I upgraded Moodle from 1.9.12 to 2.3, then migrated the database from MyISAM to InnoDB. It runed fine for 3 days.
I got "Error: Database connection failed" yesterday. Munin shows memory info: after 3 days' rapid memory usage increase, all of my memory and swap are used up. （ ref attachment）
I need you help.
I made max_connections in my.cnf bigger(500) than the number MaxClients in php.ini, and I installed php-apc. After restart the server, memory usage decrease and there is a gently trend. But Cpu usage increase rapidly and used up by some php threads( top) quickly.
Command Top shows:
How are you running PHP?
It doesn't look like you are using apache with mod_php, which would be the most common way of running Moodle.
I think you have a problem not really related to Moodle or MySQL but instead it is the environment you are running it in.
I run " ps -ef|sort -n -k4" and find it is the problem of cron.php which runs every 15 mins.
So I disable the cron, then everything go back to normal.
But how could I deal with the cron?
Did you find the cause of the problem?
At first glance, it is an obvious memory leak. As Simon pointed out, the system software (LAMP) is the first place to check.
But from the way the memory gradually builds up (Munin graph) and because the problem vanishes once you deactivate the cron job, obviously the cron job takes too long to finish or they never end. Look at those very long total CPU times of those processes (column TIME in top)!
Talking of long cron jobs, the Moodle cron job is not meant to be parallelized. If a second cron job starts before the first one is finished, it'll confuse Moodle.
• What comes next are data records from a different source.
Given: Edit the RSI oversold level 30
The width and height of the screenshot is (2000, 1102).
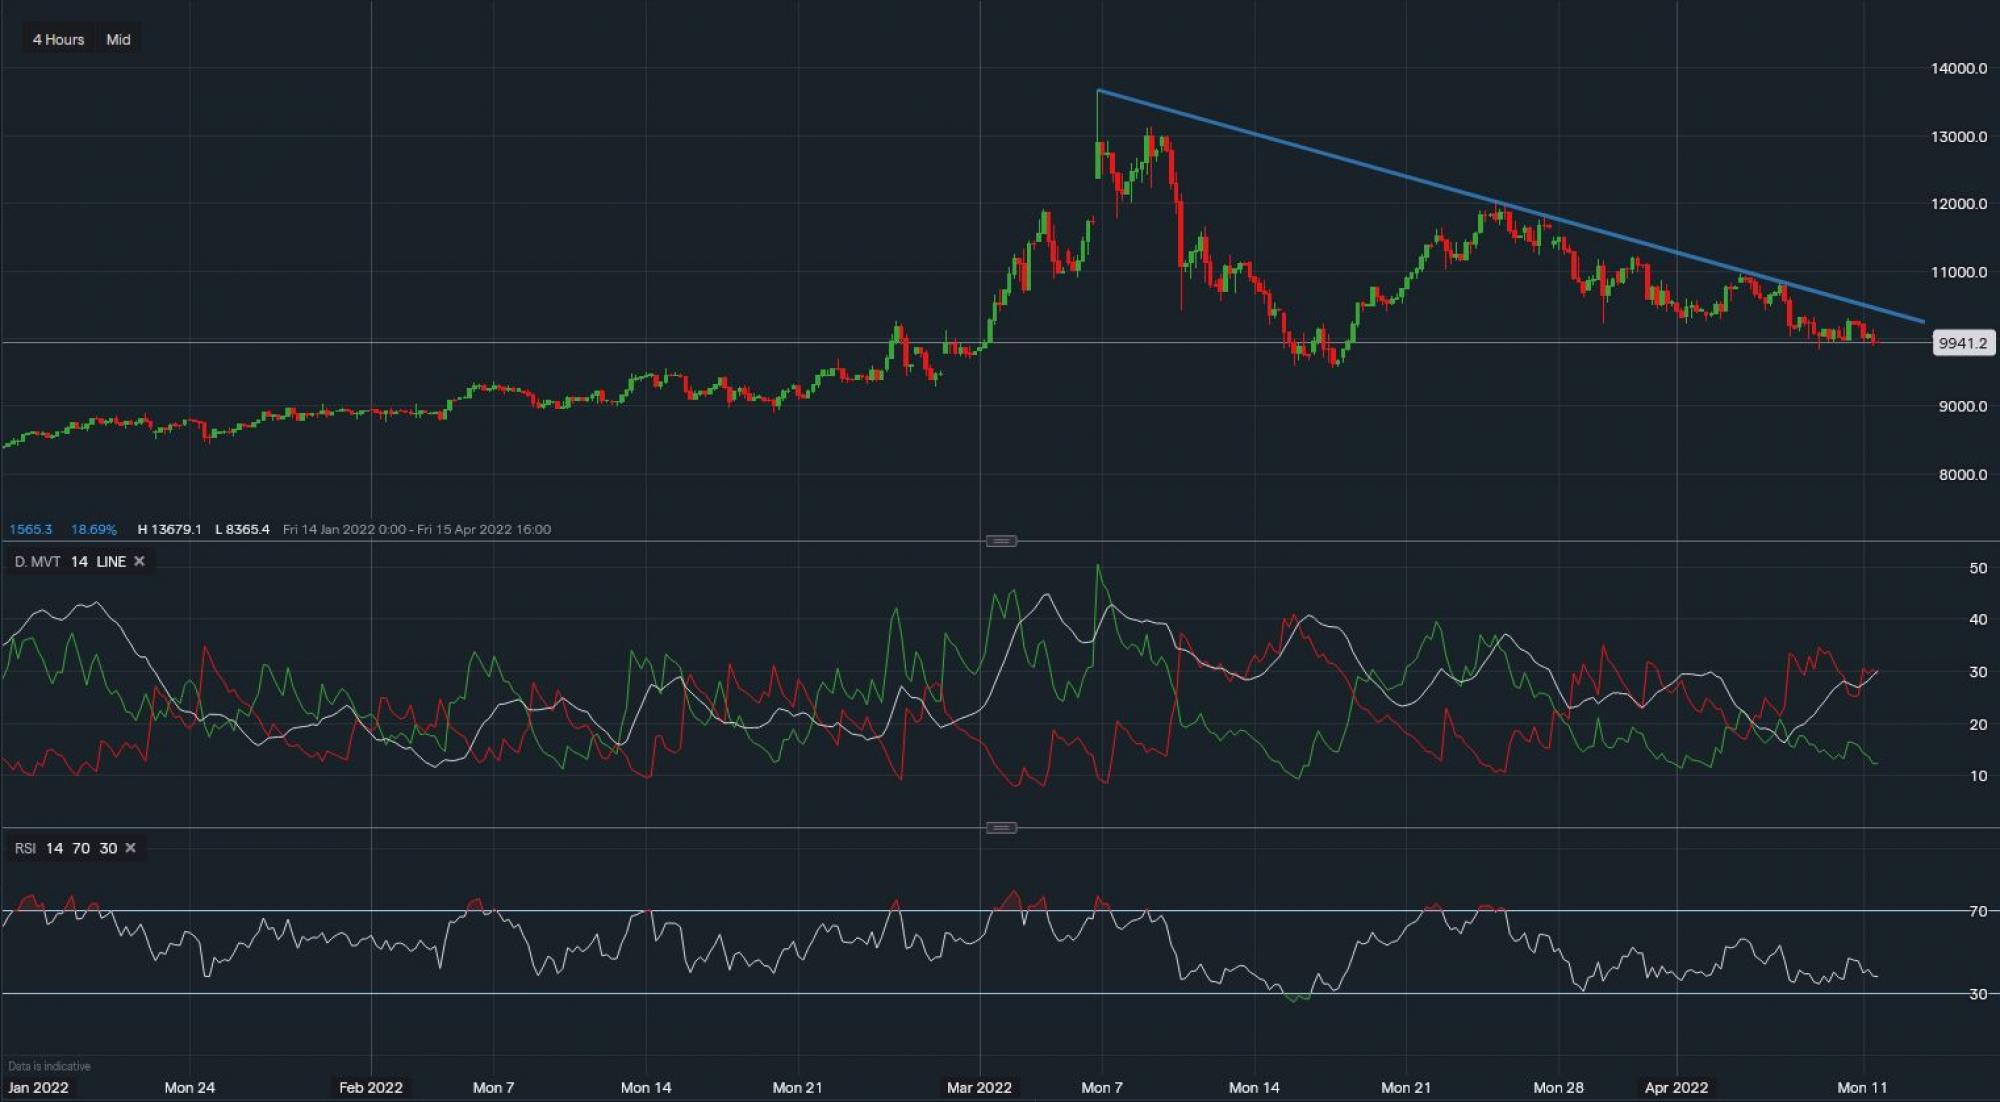Looking at the screenshot, I should point(108,848).
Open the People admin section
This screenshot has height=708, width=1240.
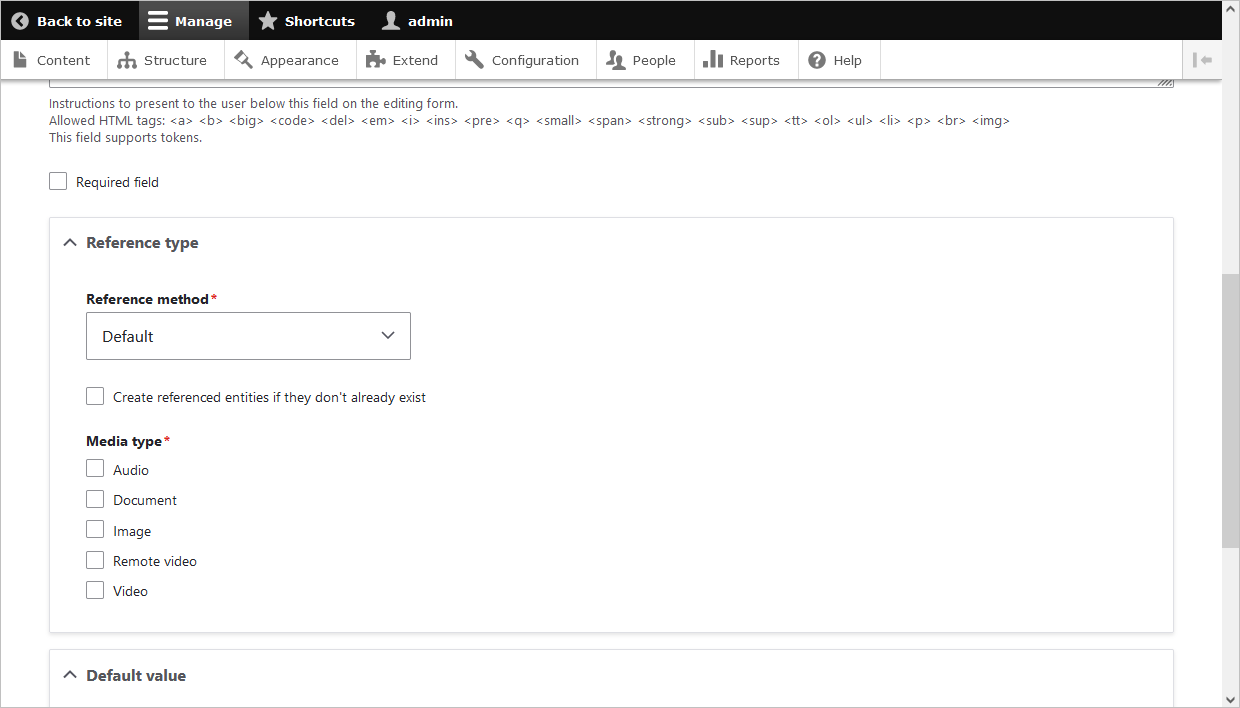pos(644,59)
How long does a single cron job take in your machine? Deactivate Moodle cron job frst, leave enough time for those stray php processes to exit or reboot the machine. Then during a quiet hour and a busy hour run cron.php via the command line. You output will be something like this:
# su - OWNER-OF-THE-APACHE-PROCESS
$ /PATH/TO/php /PATH/TO/cron.php
Starting activity modules
Processing module ...
Cron script completed correctly
Execution took N seconds
What is your N?